The group analyzed options to meet the funding goal announced during UN climate negotiations in Copenhagen last December.
Prime Ministers Jens Stoltenberg of Norway and Meles Zenawi of Ethiopia, speaking as Co-Chairs of the High-Level Advisory Group, said meeting that goal by 2020 would require a mix of new public sources, a scaling-up of existing public sources and more private flows. Placing a $20 to $25 per ton price on carbon would be a key ingredient for success, they added.
Mr. Zenawi, who joined the press conference by videolink from Addis Ababa, said that while it had been challenging for officials from developed and developing nations to come up with an agreed document, they had successfully accomplished their objective. Financing options had been analysed against a set of comprehensive criteria and chosen in part because of the ease in making use of them.
The report, he said, could be used to craft an ambitious deal or a “weak and miserly” one. Or, it could just be left to languish in the desks of Government bureaucrats. The outcome would depend on the political will of leaders everywhere, especially in advanced countries.
“We’re not asking for handouts from anybody,” Zenawi said. “We’re asking those that created the problem partially make amends for Africa’s loss.”
Mr. Stoltenberg said that without agreement on financing, agreement on other issues would not be achieved. Climate financing involved “burden sharing”, balancing economic responsibilities and creating an atmosphere of trust between developed and developing countries. Placing a price on carbon would have a “double positive” effect by creating incentives to cut emissions, providing a way to mobilize revenue that could be used for adaptation and mitigation measures.
New public instruments could mobilize hundreds of billions of dollars annually, he said. Auctioning emissions allowances, for example, could raise $30 billion annually, while other instruments, like redeployment of fossil fuel subsidies, could mobilize $10 billion per year. While climate-friendly private investments would finance most of the growth, multilateral development banks and the United Nations also could play a significant role.
“There is no silver bullet, no one-size-fits-all solution,” Secretary-General Ban added. The report compiled by his Advisory Group contained options that were financially feasible and politically viable.
The report comes three weeks ahead of the United Nations Climate Change Conference in Cancun, Mexico, and is being shared with all Parties with a view to assisting–and speeding–negotiations on financing, among the most difficult areas for agreement.
Taking a question on how to generate the political motivation for climate change financing, the Secretary-General agreed that the goal required “extraordinary” political will. He said he would spare no effort to urge states to agree, but that there is a trust gap blocking the progress of negotiations that needs to be mended through financial support.
Mr. Stoltenberg, asked on how the Advisory Group had decided on its financing options, said proposals were measured against criteria such as political feasibility. The main conclusion underlined the importance of carbon-related measures, as they both reduced emissions and generated revenue which could then be allocated to developing countries. It would be up to Governments to take decisions.
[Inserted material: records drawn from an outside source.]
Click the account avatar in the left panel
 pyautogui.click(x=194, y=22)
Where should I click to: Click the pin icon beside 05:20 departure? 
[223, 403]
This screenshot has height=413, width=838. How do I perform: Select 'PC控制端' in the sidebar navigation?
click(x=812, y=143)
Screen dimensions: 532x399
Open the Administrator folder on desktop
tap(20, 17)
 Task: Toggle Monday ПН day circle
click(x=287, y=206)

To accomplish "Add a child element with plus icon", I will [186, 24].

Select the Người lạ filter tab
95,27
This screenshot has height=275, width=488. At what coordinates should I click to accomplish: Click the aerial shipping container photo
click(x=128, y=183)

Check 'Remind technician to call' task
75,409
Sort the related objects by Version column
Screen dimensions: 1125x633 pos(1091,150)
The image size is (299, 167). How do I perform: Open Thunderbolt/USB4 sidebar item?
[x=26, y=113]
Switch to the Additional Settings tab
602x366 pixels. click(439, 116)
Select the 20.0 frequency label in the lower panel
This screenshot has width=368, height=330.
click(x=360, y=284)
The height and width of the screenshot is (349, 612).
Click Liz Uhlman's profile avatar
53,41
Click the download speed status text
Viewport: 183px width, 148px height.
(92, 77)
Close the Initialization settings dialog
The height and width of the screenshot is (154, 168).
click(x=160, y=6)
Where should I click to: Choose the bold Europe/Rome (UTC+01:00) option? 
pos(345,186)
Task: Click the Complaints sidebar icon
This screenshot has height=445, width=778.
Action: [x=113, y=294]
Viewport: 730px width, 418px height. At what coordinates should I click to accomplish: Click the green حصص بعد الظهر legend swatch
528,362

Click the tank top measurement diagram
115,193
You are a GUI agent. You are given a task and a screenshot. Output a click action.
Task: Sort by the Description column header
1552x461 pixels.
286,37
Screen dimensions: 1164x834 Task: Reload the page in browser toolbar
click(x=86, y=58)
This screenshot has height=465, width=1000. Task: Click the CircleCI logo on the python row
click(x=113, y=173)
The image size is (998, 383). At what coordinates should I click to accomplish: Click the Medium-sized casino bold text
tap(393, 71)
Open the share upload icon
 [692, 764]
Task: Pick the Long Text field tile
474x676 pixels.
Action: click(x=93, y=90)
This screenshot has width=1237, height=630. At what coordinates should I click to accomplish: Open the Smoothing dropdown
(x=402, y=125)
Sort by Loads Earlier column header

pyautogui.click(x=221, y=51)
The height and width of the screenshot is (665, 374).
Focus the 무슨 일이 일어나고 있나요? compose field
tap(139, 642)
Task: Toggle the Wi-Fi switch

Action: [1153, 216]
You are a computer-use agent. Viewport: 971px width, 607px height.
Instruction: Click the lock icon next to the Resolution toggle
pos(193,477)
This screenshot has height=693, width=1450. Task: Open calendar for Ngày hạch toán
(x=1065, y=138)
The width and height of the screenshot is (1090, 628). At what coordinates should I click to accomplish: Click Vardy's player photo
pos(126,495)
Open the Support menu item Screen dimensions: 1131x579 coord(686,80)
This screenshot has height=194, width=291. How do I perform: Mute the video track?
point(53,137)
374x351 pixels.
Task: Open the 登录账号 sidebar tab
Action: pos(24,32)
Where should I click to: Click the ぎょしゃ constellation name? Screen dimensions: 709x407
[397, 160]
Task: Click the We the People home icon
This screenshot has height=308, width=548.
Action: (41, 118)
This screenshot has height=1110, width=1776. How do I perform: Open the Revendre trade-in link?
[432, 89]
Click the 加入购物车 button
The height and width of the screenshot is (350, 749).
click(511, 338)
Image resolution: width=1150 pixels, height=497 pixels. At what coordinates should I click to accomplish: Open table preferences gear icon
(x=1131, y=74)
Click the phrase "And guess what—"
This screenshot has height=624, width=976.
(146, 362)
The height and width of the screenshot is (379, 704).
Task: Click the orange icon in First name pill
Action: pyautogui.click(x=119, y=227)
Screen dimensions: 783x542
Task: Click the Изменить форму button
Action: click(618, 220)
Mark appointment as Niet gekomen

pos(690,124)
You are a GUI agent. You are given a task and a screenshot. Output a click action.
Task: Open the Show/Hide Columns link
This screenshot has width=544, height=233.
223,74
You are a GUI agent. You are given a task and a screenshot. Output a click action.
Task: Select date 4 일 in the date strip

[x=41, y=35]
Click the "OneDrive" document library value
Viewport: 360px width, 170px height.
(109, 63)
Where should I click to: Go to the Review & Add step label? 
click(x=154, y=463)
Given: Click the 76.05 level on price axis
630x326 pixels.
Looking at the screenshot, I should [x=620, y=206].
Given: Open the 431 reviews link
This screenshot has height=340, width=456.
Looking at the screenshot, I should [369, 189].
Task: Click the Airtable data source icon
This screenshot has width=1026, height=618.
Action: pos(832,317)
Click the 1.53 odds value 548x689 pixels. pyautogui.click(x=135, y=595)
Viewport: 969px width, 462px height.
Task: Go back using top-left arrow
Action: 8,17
Mr. Zenawi added that the report’s intended targets included civil society and the media. “We need to build political consensus” to ensure political leaders acted responsibly.
Asked about carbon pricing in international transport, Mr. Stoltenberg said the International Maritime Organization (IMO) was working on various schemes, through emissions trading, or placing a tax on each ton of carbon emitted. He said something similar was being examined for aviation. “This is more realistic than people believe,” he said, noting that from 1 January 2013, there would be a system of carbon pricing applied to all aviation traffic. “It is possible.”